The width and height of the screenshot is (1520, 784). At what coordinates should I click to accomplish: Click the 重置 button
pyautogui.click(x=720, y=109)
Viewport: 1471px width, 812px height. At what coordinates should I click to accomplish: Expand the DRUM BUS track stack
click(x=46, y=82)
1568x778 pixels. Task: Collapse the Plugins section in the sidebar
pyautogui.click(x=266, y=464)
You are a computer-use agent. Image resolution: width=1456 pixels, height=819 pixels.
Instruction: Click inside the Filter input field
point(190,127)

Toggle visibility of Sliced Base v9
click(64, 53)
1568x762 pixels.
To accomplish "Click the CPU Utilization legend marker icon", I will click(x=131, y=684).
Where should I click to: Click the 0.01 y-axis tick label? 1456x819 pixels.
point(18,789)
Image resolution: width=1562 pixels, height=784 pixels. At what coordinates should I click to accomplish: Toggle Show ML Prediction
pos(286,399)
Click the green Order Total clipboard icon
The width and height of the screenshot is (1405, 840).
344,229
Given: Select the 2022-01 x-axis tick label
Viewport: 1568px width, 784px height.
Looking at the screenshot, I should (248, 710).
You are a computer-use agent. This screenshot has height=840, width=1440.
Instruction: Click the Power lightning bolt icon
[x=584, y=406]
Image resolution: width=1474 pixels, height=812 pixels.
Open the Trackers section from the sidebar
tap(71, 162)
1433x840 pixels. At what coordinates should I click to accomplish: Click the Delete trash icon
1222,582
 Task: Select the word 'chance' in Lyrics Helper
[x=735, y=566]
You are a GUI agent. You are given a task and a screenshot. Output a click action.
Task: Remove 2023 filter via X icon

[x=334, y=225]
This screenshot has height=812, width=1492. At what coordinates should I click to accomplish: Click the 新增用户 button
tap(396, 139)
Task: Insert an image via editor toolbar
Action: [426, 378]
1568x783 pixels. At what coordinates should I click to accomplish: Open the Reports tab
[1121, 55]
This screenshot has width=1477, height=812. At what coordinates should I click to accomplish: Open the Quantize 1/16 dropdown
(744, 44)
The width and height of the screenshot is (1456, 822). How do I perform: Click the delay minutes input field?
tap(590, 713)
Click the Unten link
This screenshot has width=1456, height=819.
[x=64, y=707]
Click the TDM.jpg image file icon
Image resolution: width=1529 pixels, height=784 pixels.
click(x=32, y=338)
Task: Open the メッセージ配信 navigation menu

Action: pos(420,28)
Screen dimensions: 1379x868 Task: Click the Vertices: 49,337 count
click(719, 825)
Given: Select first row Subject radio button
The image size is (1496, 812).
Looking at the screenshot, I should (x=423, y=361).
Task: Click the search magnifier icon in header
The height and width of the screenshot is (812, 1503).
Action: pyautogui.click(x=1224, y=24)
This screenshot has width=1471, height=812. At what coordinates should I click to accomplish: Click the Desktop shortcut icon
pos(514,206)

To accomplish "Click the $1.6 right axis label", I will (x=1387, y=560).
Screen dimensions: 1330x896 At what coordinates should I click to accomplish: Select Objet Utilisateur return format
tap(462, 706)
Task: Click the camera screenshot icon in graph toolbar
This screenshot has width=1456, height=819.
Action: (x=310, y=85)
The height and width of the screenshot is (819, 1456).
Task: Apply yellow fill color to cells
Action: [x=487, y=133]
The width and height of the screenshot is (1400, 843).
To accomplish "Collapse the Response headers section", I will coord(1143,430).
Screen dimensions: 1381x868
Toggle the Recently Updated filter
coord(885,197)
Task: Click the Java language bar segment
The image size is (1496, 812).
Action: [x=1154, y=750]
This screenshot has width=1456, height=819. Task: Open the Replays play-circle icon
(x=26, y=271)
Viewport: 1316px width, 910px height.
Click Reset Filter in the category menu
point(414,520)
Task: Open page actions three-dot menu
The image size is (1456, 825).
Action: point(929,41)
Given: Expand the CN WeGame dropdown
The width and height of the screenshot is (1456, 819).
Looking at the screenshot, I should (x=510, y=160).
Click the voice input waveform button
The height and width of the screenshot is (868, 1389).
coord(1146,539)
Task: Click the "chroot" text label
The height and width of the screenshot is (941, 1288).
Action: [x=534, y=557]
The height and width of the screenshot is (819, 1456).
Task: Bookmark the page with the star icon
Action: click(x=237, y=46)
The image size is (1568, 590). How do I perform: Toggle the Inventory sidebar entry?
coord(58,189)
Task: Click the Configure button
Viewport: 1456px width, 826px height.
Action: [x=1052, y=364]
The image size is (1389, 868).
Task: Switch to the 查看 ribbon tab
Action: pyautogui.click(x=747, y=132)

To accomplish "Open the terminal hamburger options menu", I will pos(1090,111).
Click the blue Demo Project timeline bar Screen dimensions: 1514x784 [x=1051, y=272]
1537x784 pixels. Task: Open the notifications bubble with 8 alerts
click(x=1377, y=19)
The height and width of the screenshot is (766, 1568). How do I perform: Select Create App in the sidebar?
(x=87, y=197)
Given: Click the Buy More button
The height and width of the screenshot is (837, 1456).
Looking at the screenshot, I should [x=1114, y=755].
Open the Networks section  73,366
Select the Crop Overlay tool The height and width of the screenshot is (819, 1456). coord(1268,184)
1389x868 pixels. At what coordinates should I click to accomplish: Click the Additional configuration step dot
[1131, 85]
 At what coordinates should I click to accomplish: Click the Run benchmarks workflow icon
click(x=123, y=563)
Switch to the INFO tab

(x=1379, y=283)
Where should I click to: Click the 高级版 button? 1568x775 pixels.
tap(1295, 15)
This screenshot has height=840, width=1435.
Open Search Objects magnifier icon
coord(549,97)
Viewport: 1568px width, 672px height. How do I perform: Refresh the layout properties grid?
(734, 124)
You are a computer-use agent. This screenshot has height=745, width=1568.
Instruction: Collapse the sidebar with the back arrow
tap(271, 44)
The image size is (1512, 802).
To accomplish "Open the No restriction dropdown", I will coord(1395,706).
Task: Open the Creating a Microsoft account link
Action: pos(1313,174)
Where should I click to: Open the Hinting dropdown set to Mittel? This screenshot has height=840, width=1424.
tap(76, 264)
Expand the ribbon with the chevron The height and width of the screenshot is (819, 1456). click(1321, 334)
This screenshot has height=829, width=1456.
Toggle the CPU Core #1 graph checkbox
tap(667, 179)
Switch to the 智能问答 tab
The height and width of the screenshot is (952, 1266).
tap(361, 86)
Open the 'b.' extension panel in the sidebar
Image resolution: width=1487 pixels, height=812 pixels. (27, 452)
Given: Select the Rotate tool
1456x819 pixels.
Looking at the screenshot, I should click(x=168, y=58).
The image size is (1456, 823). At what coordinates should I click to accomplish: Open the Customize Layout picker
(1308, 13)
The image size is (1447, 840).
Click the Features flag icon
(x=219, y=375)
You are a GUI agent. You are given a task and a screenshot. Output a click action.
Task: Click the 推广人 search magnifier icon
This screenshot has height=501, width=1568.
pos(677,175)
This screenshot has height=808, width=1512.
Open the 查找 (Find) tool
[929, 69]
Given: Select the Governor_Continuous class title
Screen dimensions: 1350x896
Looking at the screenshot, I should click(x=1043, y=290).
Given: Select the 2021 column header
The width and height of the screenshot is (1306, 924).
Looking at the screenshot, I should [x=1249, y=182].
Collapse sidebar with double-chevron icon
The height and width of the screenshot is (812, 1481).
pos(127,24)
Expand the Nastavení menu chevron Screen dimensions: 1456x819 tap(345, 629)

---

Could you please give the number of lines in the data above that contain the word "computer"? Only the number is needed.

3